Notably, some of the Ottawa occupation’s leadership were former law enforcement professionals, playing key roles in the protest’s logistics and security operations.
The alignment of police with far right-led organizing efforts should come as no surprise, Jones said. “Police exist to uphold the racial order, so when people are like ‘why don't the police do their jobs?,’ they are doing their job. This is conservative white men, largely.”
She noted that police in Calgary are currently fighting to be able to adorn their uniforms with the so-called “Thin Blue Line” patch, a right-wing symbol conceived as a reaction to racial justice movements.
“That has nothing to do with keeping communities safe or stopping crime,” said Jones. “It has to do with a particular ideology around the power of policing.”
She continued: “Policing has always been based on settler colonialism, white supremacy, patriarchy, property capitalism and upholding those values.”

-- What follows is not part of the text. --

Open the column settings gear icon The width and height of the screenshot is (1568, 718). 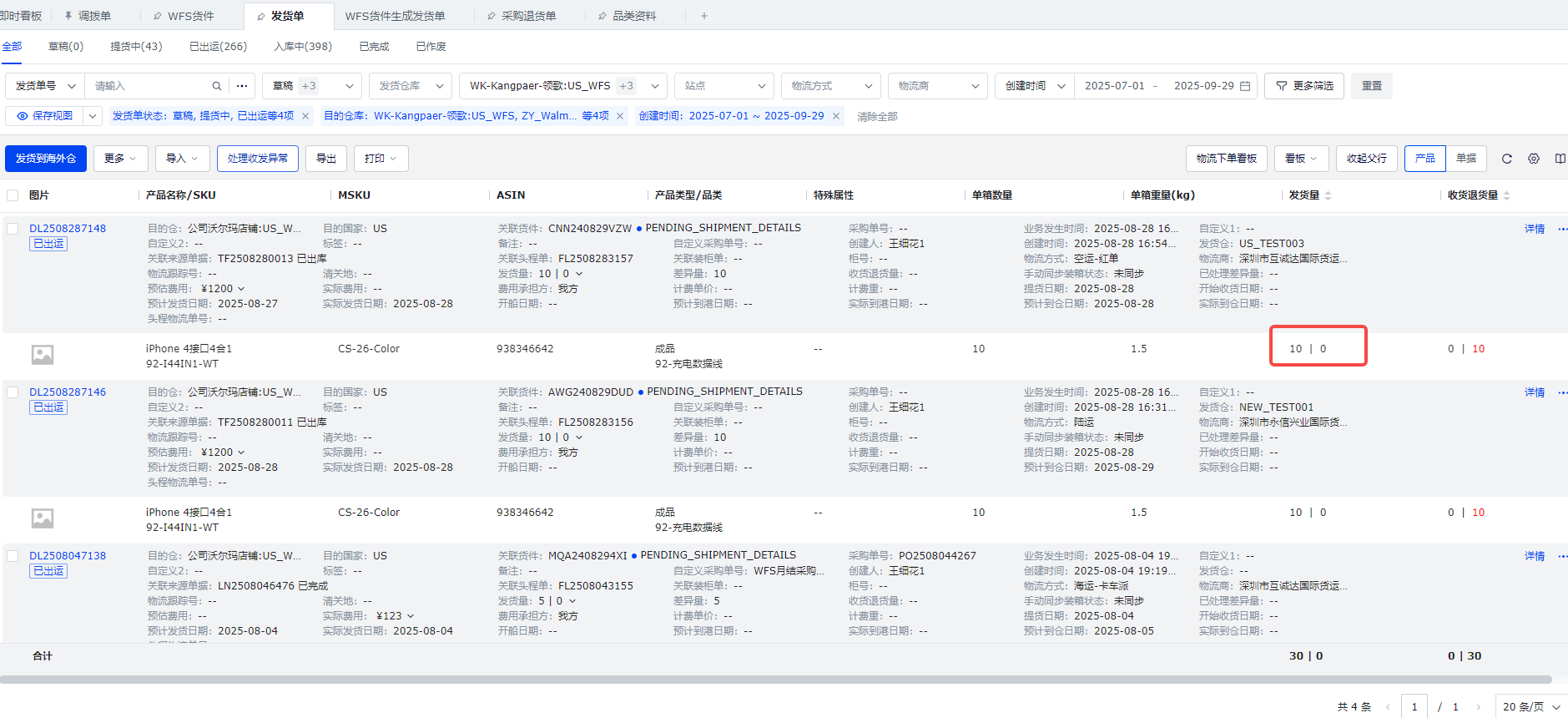[x=1533, y=159]
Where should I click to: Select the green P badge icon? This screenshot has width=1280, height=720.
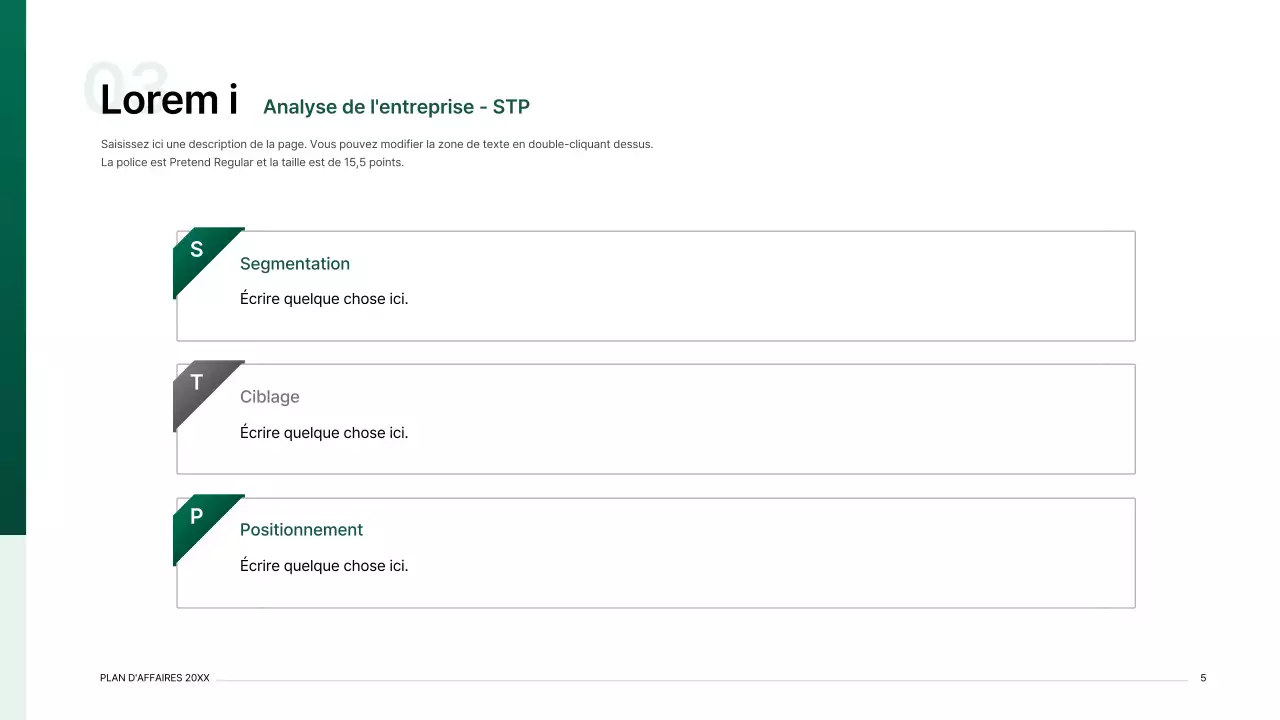pos(196,516)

“That's not to say every individual officer is an active white supremacist; it is to say the institution of policing is tied to the social order, is tied to power.”
Jones noted a double-standard whereby racialized people advocating for justice are frequently met with suppression and hostility, whereas largely-white far-right movements have been met with calls for compassion and understanding by pundits in mainstream newspapers.

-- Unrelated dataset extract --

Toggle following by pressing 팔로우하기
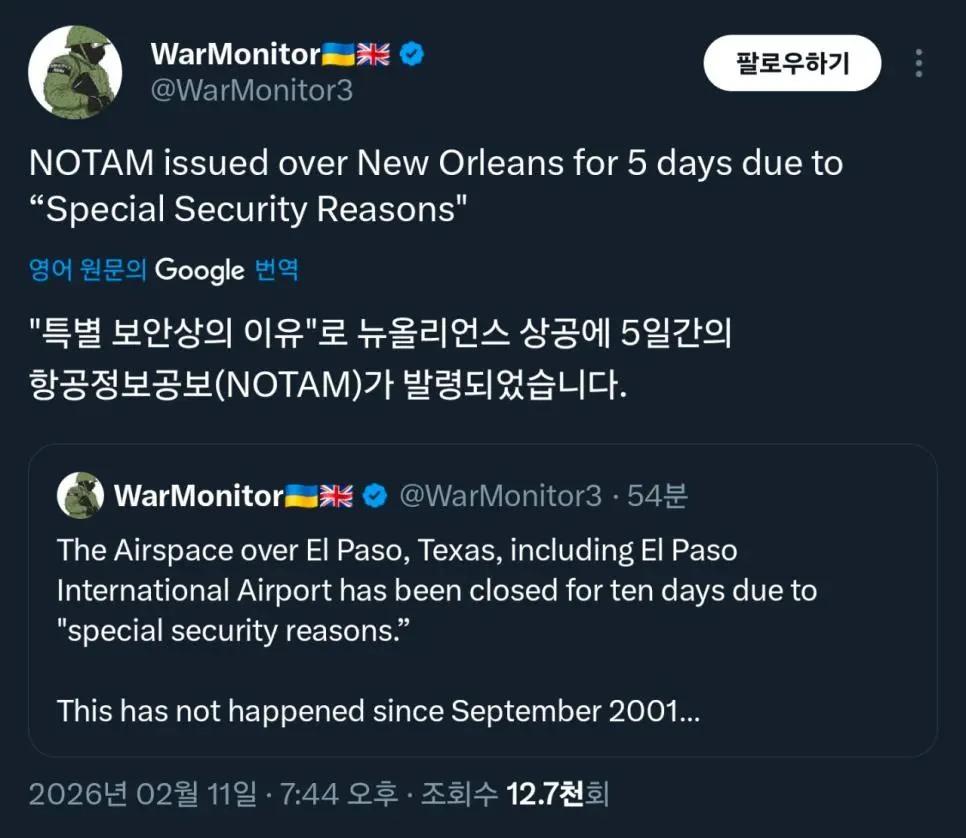This screenshot has height=838, width=966. [792, 62]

As well, she added, when racialized groups expressed concerns during the pandemic, they were met with a hostile response.
“When we talked about the incarceration and policing of Black people during COVID, we got attacked, and then two years later, those very same people [who attacked us] are flying the Canadian flag and talking about mandates,” said Jones.
“When we talk about policing, we are ‘woke lunatics’; when the convoy talks about policing, they ‘actually have a point,’” she added.
To counter these problems, Jones said groups advocating for justice should continue to expand their movements.
“We have to be connecting to the labor movement; we have to be connecting to feminist movements; we have to be connecting globally,” she explained.